La NASA ha reso noto che il rover Perseverance, al lavoro su Marte dal 2021, ha individuato nel cratere Jezero potenziali biofirme, ossia tracce organiche e formazioni minerali che potrebbero avere origine biologica. Lo studio coinvolge anche l’Istituto Nazionale di Astrofisica (INAF), come riportato da Virgilio.
Cosa sono queste tracce
Tra i campioni prelevati, spicca quello denominato “Sapphire Canyon”, raccolto nel 2024 dalla formazione Bright Angel nella valle di Neretva. Queste rocce sedimentarie, formatesi miliardi di anni fa in quello che un tempo era un antico lago, presentano noduli minerali ricchi di carbonio, fosfati di ferro e solfuri—elementi che, sulla Terra, spesso si associano a processi microbici. Tuttavia, gli scienziati sottolineano che non è ancora possibile escludere completamente un’origine non biologica.

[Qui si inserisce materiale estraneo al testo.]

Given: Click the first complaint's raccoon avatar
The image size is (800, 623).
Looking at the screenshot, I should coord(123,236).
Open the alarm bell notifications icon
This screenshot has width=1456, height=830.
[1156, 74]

Il contributo italiano e le prospettive
Lo studio, pubblicato su Nature, include ricercatori italiani dell’INAF, che hanno collaborato nell’analisi dei campioni.
La conferma della presenza di vita microbica antica, però, potrà arrivare solo quando questi materiali marziani saranno riportati sulla Terra per essere studiati con strumenti più precisi.
Un passo avanti nella ricerca spaziale
Sean Duffy, amministratore ad interim della NASA, ha definito la scoperta “il segno più chiaro finora” della possibile esistenza di forme di vita su Marte. Tuttavia, ha precisato che il dato resta chiamato “potenziale biofirma” finché non si saranno svolte ulteriori verifiche e analisi.
Lo studio allarga anche il dibattito su quanto Marte sia stato abitabile per un arco temporale più esteso di quanto si ipotizzasse, alla luce dei nuovi dati geologici e chimici.